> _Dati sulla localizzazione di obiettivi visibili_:

--------------------

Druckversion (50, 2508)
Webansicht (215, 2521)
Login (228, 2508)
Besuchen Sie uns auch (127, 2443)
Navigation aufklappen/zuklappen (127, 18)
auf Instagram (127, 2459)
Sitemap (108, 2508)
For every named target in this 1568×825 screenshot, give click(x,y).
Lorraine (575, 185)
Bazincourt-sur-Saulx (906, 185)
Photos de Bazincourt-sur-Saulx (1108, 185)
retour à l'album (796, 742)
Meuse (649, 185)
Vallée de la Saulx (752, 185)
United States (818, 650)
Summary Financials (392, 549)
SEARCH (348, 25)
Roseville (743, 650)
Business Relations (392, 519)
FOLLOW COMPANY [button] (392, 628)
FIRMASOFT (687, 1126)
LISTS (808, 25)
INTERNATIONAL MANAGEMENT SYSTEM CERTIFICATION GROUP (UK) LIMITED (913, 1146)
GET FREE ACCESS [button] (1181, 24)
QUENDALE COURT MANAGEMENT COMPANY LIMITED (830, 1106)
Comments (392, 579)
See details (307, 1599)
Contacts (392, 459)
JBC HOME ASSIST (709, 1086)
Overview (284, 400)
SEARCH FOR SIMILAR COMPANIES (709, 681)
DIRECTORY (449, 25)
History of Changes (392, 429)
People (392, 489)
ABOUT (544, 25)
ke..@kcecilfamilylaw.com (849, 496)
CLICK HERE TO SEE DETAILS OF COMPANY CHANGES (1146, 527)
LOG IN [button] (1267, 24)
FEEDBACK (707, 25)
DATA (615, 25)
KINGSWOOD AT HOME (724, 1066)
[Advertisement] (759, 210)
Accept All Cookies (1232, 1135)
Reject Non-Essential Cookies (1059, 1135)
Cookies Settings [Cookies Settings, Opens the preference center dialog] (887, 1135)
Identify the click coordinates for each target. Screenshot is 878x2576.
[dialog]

--------------------

> _Compito da svolgere_: Ricopia tutti i record qui sopra senza cambiare nemmeno una parola.

> _Problema risolto_:
Druckversion (50, 2508)
Webansicht (215, 2521)
Login (228, 2508)
Besuchen Sie uns auch (127, 2443)
Navigation aufklappen/zuklappen (127, 18)
auf Instagram (127, 2459)
Sitemap (108, 2508)
For every named target in this 1568×825 screenshot, give click(x,y).
Lorraine (575, 185)
Bazincourt-sur-Saulx (906, 185)
Photos de Bazincourt-sur-Saulx (1108, 185)
retour à l'album (796, 742)
Meuse (649, 185)
Vallée de la Saulx (752, 185)
United States (818, 650)
Summary Financials (392, 549)
SEARCH (348, 25)
Roseville (743, 650)
Business Relations (392, 519)
FOLLOW COMPANY [button] (392, 628)
FIRMASOFT (687, 1126)
LISTS (808, 25)
INTERNATIONAL MANAGEMENT SYSTEM CERTIFICATION GROUP (UK) LIMITED (913, 1146)
GET FREE ACCESS [button] (1181, 24)
QUENDALE COURT MANAGEMENT COMPANY LIMITED (830, 1106)
Comments (392, 579)
See details (307, 1599)
Contacts (392, 459)
JBC HOME ASSIST (709, 1086)
Overview (284, 400)
SEARCH FOR SIMILAR COMPANIES (709, 681)
DIRECTORY (449, 25)
History of Changes (392, 429)
People (392, 489)
ABOUT (544, 25)
ke..@kcecilfamilylaw.com (849, 496)
CLICK HERE TO SEE DETAILS OF COMPANY CHANGES (1146, 527)
LOG IN [button] (1267, 24)
FEEDBACK (707, 25)
DATA (615, 25)
KINGSWOOD AT HOME (724, 1066)
[Advertisement] (759, 210)
Accept All Cookies (1232, 1135)
Reject Non-Essential Cookies (1059, 1135)
Cookies Settings [Cookies Settings, Opens the preference center dialog] (887, 1135)
Identify the click coordinates for each target. Screenshot is 878x2576.
[dialog]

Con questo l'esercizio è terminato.